THE TASK
Output, word for word, the lines of this listing that fall between the line with "Task: Click the" and the line with "Image resolution: width=868", counting both of those lines, and no others.

SOURCE MATERIAL
*** Block opens ***
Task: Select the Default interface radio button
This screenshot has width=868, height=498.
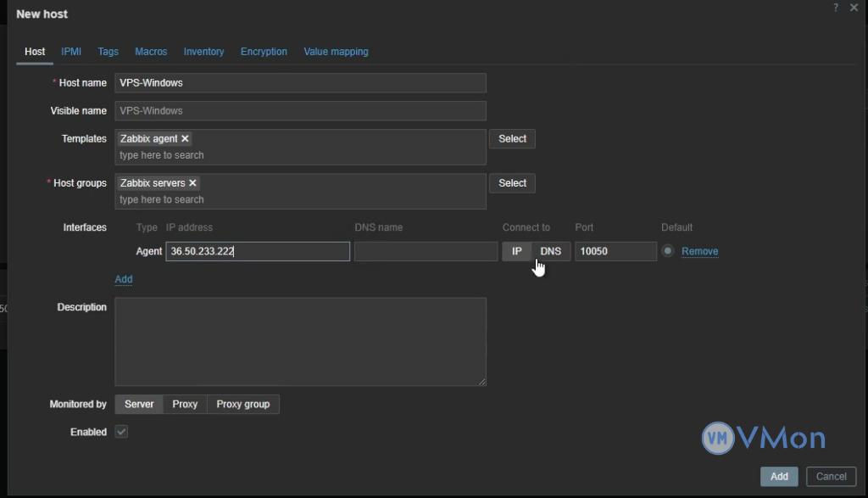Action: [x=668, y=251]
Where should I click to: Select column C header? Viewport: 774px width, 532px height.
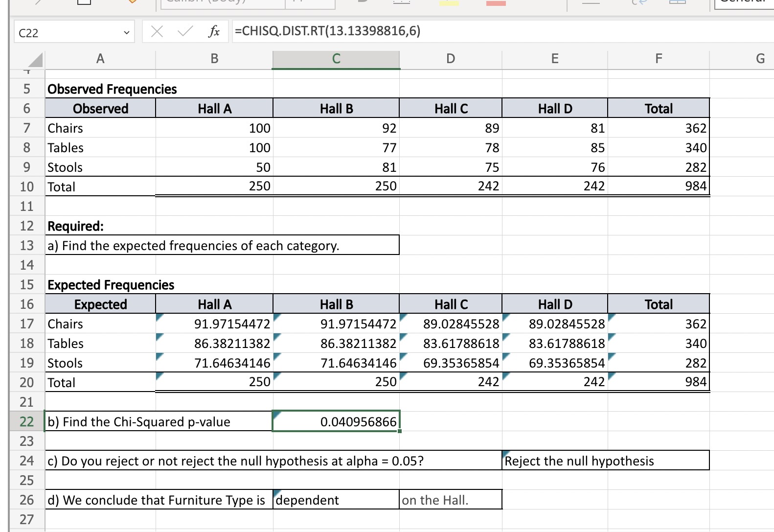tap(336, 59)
*** Block closes ***
*** Block opens ***
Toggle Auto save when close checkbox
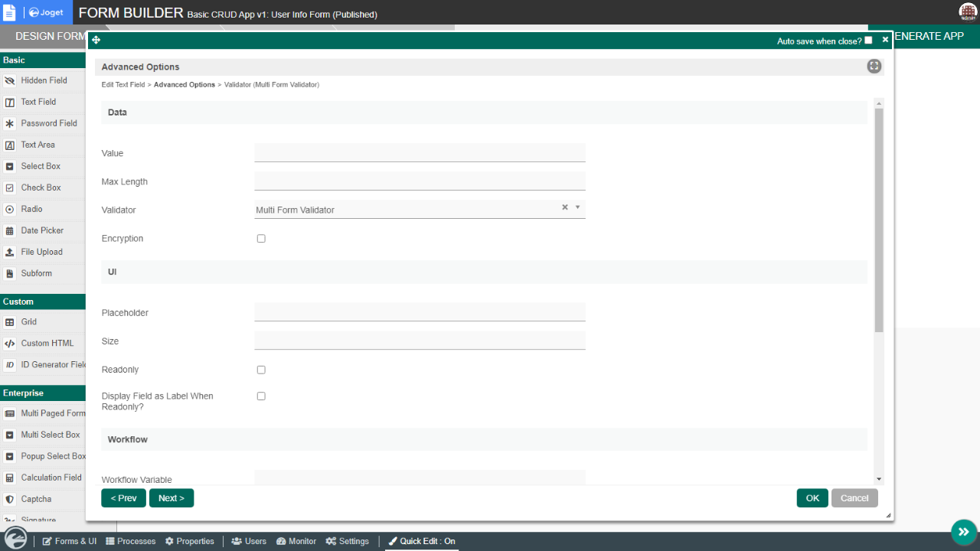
*** Block closes ***
*** Block opens ***
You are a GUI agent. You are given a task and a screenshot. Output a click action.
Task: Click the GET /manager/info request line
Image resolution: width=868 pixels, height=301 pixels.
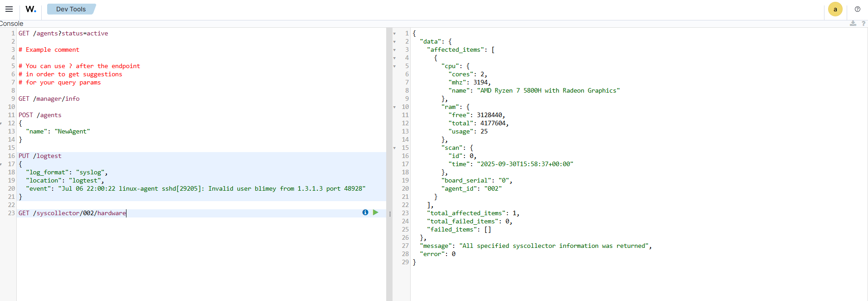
*** Block closes ***
RESPONSE AREA
Task: Click the GET /manager/info request line
Image resolution: width=868 pixels, height=301 pixels.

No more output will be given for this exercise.